Der vorzeitige Laubfall der Linde im Sommer kann verschiedene Ursachen haben,
deutet aber auf eine baumeigene Methode zur Reduzierung der Verdunstungsfläche
hin. Die Linde steht auf einer Wiese. Je dichter diese Wiese ist, um so mehr
Niederschlagswasser nimmt der Rasen auf. Bis zu 13 l je Quadratmeter ist das
möglich. Die Lindenwurzeln liegen unter dem Rasenteppich und haben bei geringeren
Niederschlagsmengen das Nachsehen. Wenn das zugeführte Wasser schnell wegfließt,
ist dies doch ein Zeichen für einen hohen Wasserbedarf (und nicht für ein hohes
Wühlmausaufkommen). Bei einer Eiche bei uns im Ort habe ich den Rasen nach einem
ganzen Tag Regen ein Stück entfernt. Der Boden darunter war staubtrocken. Da es
sich aber um eine alte Linde handeln soll, haben die Baumwurzeln sicherlich den
Kappilarwassersaum erreicht und somit Anschluß an das Grundwasser. Es sei denn,
dass durch Baumaßnahmen in der Nachbarschaft der Grundwasserspiegel gesenkt wurde.
Durch die maschinelle Einebnung der Rasenfläche ist der Boden garantiert
verdichtet. Eine Verdichtung tritt schon allein durch das Betreten des Erdbodens
ein. Dadurch verändert sich die Bodenstruktur. Das Wasser im Erdboden kann dann
mit einer so hohen Spannung an die Bodenstruktur gebunden werden, dass die
Baumwurzeln es nicht mehr aufnehmen können. Ein wesentlicher negativer Aspekt ist
aber der stark reduzierte Austausch der Bodenluft mit der Atmosphäre. Die
Baumwurzeln und ihre Mykorrhizapilze brauchen zur Nährstoffaufnahme Sauerstoff,
welcher nur bei ungestörter Bodenstruktur ausreichend zur Verfügung steht. Durch
fehlenden Sauerstoff können die Wurzeln auch ganz absterben. Dies tritt auch nach
einer Auffüllung des ursprünglichen Bodenhorizontes auf.

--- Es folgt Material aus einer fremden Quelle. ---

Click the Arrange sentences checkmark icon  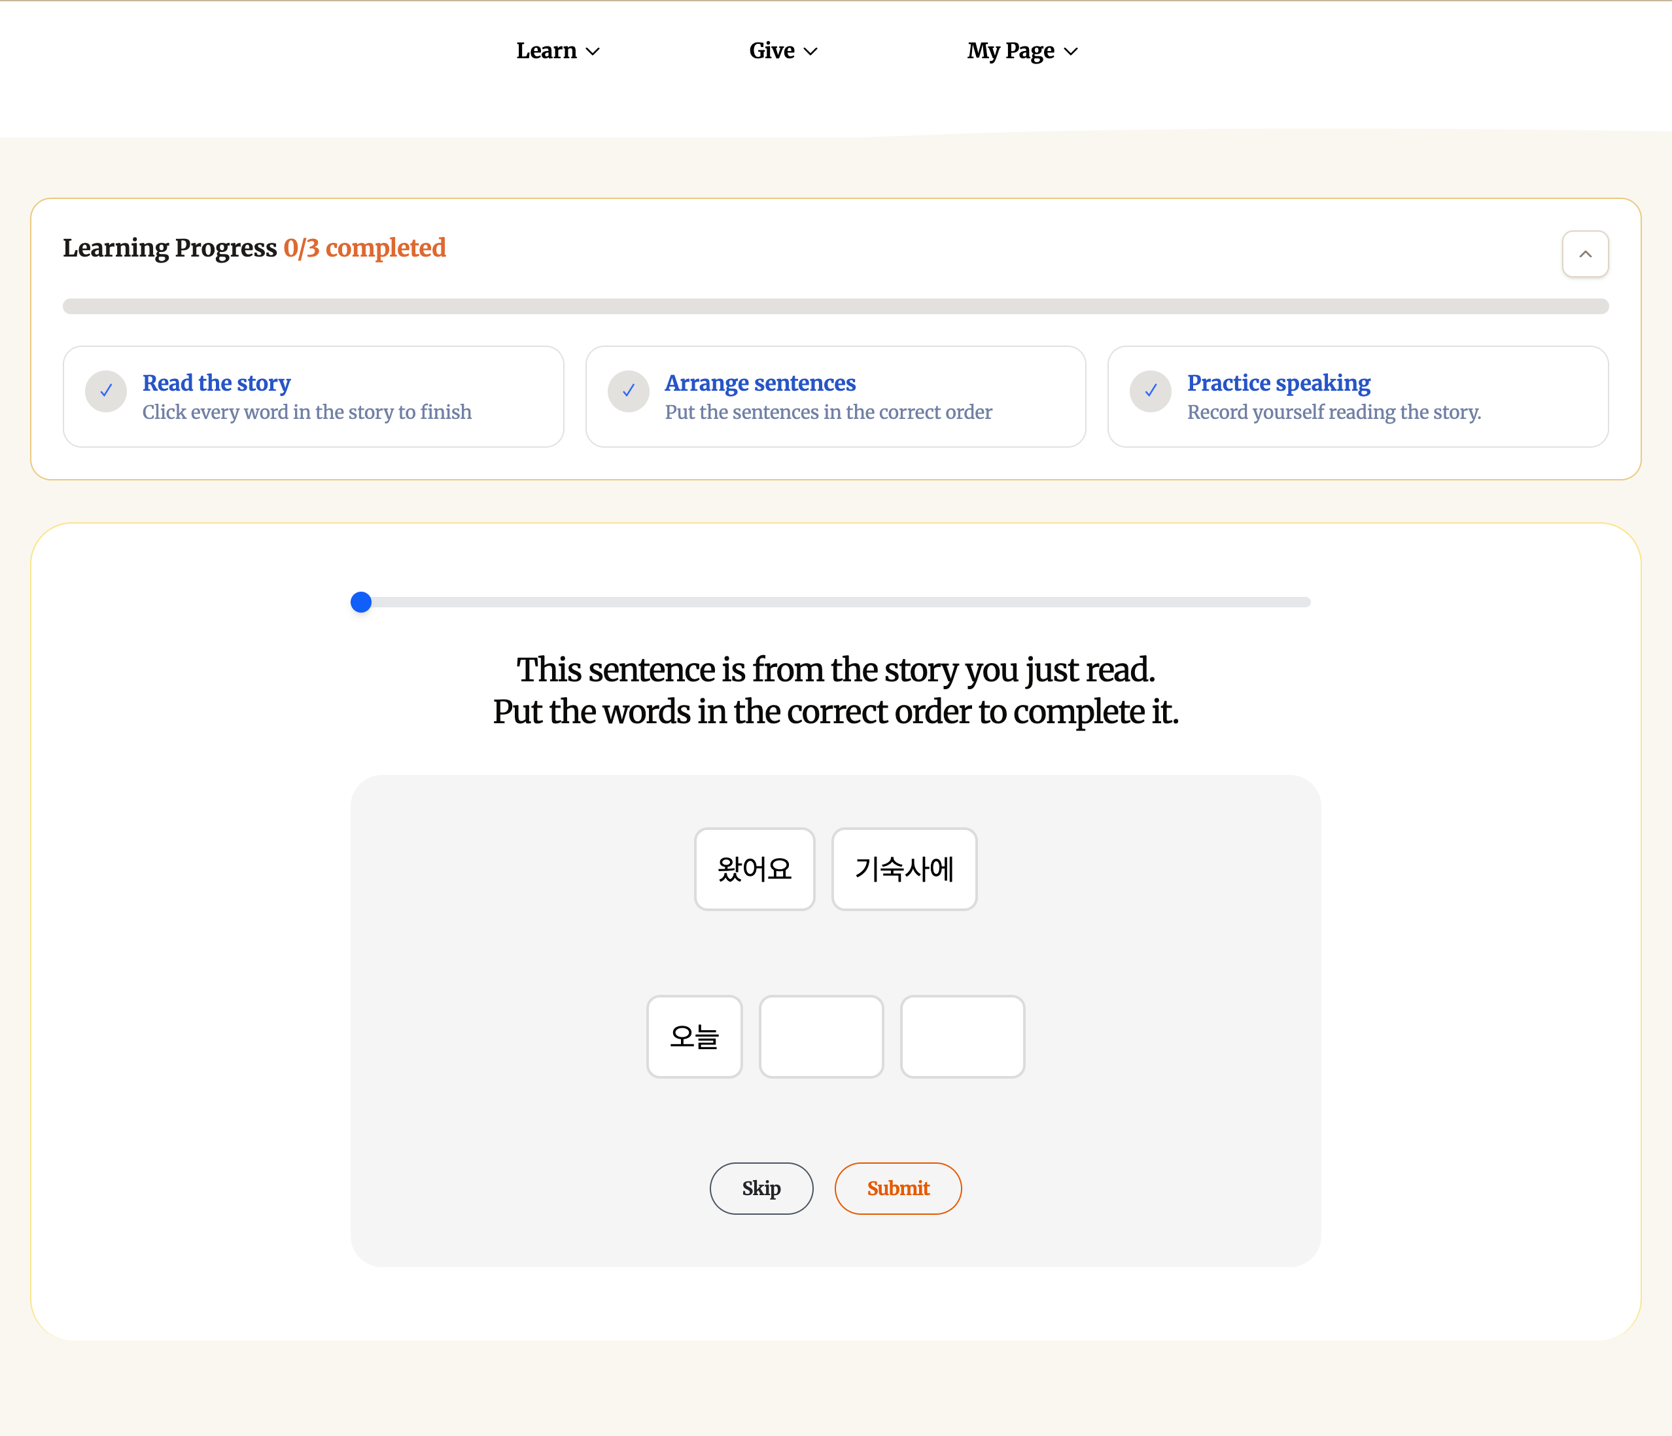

Es ist bei diesen Auswirkungen völlig egal, ob es eine Sommerlinde oder eine
Winterlinde ist.


Eine Verwechslungsmöglichkeit mit Trockenschäden an Linden ist bei einem Befall
mit Spinnmilben oder dem Larvenfraß der Kleinen Lindenblattwespe möglich. Bei
Trockenschäden vergilben die Blätter im Kroneninneren zuerst. Du solltest mal
darauf achten.
Auf alle Fälle ist das Anlegen der Löcher zur besseren Versorgung des Baumes mit
Wasser nicht falsch. Auch die Bodenluft kann dadurch besser ausgetauscht werden.

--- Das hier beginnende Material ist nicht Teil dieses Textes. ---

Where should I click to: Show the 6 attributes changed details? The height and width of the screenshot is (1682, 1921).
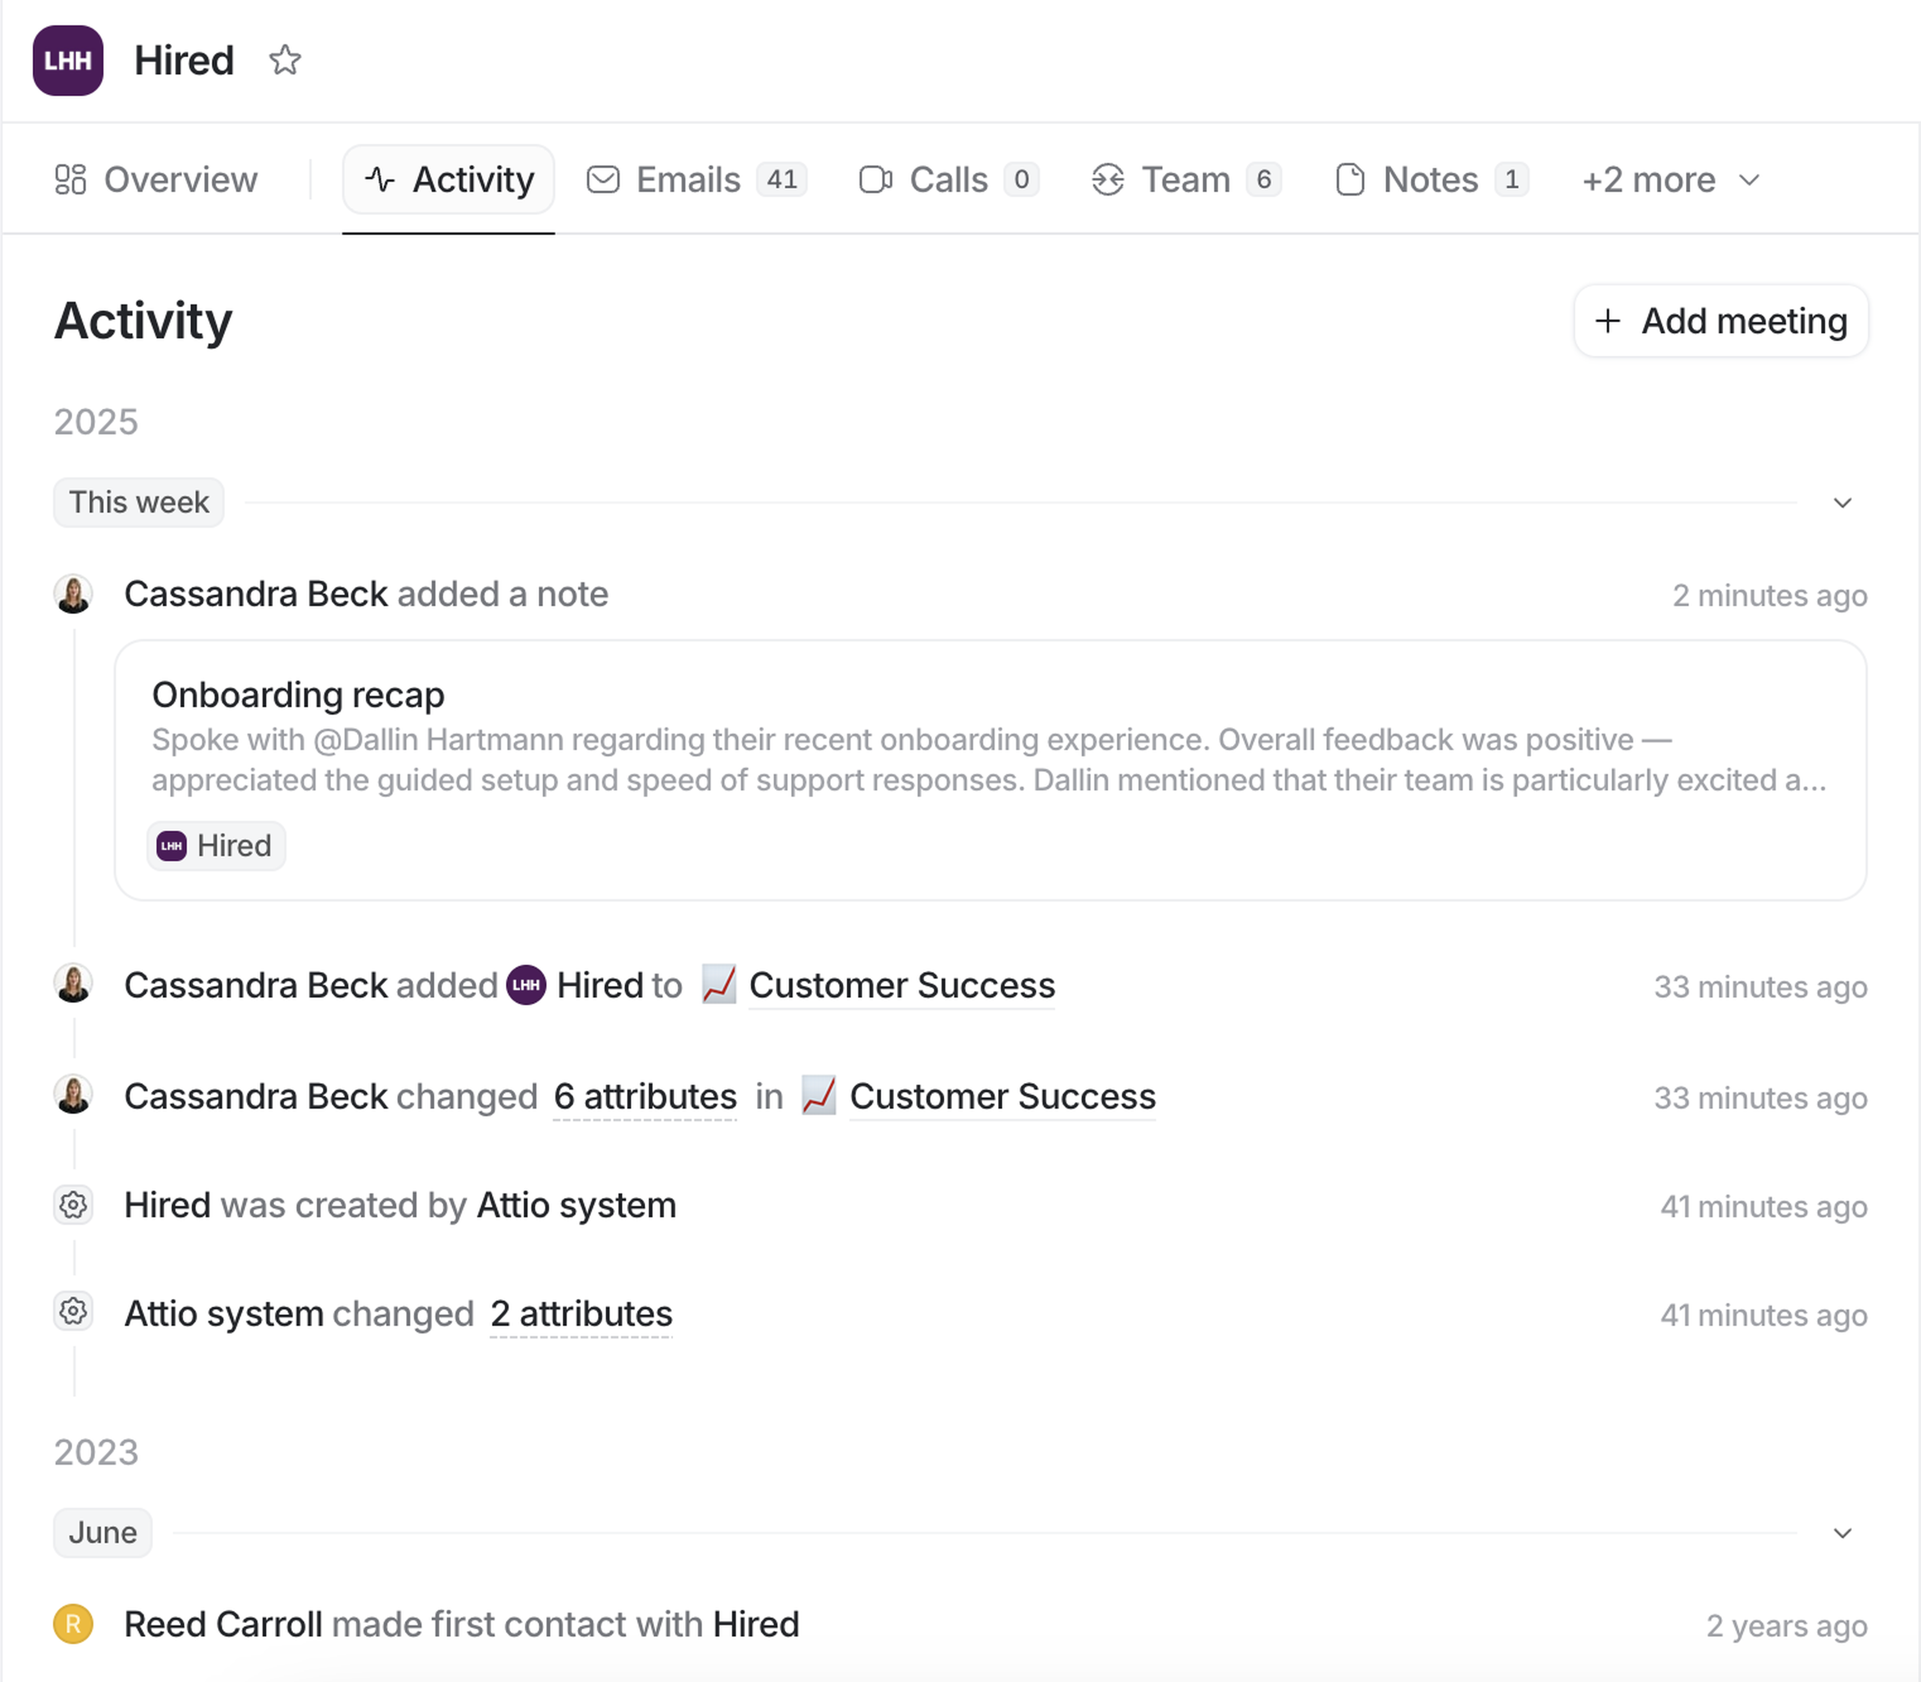click(x=645, y=1096)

Den gesamten Rasen innerhalb des Kronentraufbereichs der Linde kannst Du
sicherlich nicht ohne massiven Ärger entfernen.
Die zusätzliche Bewässerung besonders bei heißen Sommern ist aber nur der
sogenannten Tropfen auf den heißen Stein. Die alte Linde verdunstet an solchen
Tagen mehrere Hundert Liter Wasser, welche die Wurzeln erst mal aufnehmen müssen.
Aber besser wenig Gutes getan als nur zusehen, wie ein alter Baum langsam eingeht.